Anyone using a modern IDE pretty much never even thinks about imports, which are (and should be) automatically managed by the tool, not by the programmer.




This statement is probably true but that's kind of irrelevant. IMO it is actually a virtue of the language if it is perfectly usable without a modern IDE. Contrast that with Java and you'll see what I mean. Go follows the Unix philosophy where things like imports or formatting can be supplied by any external tool. If you wish to bundle all these small tools into a single IDE you can do it, too.


Everything is perfectly usable without an IDE, you are just more productive with one than without one. Regardless of the language.

In this particular case, the IDE could automatically remove the imports when you remove the corresponding symbol from your source, or automatically add the import when you introduce a new symbol.

The "can be supplied by any external tool" is a cop out that was acceptable in the 20th century but this is 2016, we have a higher bar for developer productivity.


Nothing about the language or its tooling prevents you from building such an IDE or a plugin to one of the existing IDEs. And there is absolutely nothing in Java that makes IntelliJ so awesome. These things are totally orthogonal. What I like about Go's tooling is that it allows good plugins for various text editors (eg. Sublime or Atom) to be implemented with relatively little effort.


> Nothing about the language or its tooling prevents you from building such an IDE or a plugin to one of the existing IDEs. And there is absolutely nothing in Java that makes IntelliJ so awesome. These things are totally orthogonal.

No, they're not.

There are a few necessary conditions for this kind of symbiosis to work well:

- The language has to be statically typed. Without type information, the IDE is completely blind and can barely help you at all without human supervision.

- The IDE has to be written on top of the same runtime as the language it's editing. This is what makes Eclipse/IDEA and Visual Studio so spectacular: they understand the bytecode they are working with.

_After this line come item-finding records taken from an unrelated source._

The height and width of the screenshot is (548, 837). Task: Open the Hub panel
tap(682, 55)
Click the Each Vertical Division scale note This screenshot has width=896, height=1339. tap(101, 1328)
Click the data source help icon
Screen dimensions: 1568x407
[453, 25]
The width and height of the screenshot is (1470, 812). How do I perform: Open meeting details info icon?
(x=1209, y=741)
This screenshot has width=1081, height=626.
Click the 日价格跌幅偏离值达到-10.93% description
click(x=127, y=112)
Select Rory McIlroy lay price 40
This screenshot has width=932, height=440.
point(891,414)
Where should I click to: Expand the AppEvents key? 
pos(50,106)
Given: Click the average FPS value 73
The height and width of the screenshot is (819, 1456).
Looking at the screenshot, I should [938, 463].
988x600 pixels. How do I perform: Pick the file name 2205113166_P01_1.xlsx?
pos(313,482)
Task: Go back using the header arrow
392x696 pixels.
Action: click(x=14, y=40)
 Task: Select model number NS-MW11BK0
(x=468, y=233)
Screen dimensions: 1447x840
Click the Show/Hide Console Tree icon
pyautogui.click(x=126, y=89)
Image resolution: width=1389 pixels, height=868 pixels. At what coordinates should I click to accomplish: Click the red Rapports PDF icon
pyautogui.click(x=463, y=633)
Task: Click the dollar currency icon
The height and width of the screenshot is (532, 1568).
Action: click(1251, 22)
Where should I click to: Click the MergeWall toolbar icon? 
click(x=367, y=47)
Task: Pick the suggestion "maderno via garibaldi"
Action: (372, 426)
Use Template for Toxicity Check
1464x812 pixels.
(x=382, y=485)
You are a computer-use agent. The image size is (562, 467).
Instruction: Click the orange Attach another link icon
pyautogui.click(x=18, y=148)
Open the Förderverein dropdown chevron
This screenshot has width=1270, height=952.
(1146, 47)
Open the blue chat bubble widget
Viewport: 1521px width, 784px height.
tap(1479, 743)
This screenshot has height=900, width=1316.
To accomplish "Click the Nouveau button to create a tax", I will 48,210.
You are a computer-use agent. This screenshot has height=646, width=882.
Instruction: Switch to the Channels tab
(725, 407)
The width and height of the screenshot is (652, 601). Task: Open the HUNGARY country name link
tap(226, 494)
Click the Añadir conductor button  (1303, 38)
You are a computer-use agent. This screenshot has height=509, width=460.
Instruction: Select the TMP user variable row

These are necessary conditions but they're not sufficient. You can still write crappy IDE's if these conditions are met, but thankfully, IDEA/Eclipse/Visual Studio are technical wonders that multiply the productivity of their users.

For example, in Go, the simple action of selecting the the surrounding expression simply doesn't exist anywhere. It's the most basic automatic action that's trivial to do with the proper language and IDE, and yet nonexistent in Go. Along with tens of others.

That's the price to pay when a language is designed without any consideration for its tooling nor basic things we learned about language design these past twenty years.


> The language has to be statically typed

Go is statically typed.

> the simple action of selecting the the surrounding expression simply doesn't exist anywhere

How so? It's trivial with the `go/ast` package.


Does any Go editor support that?


Is it relevant to the question at hand? Languages != their IDEs.


Assuming emacs doesn't qualify as a "modern" IDE. I have a hook that calls go imports to remove and add imports.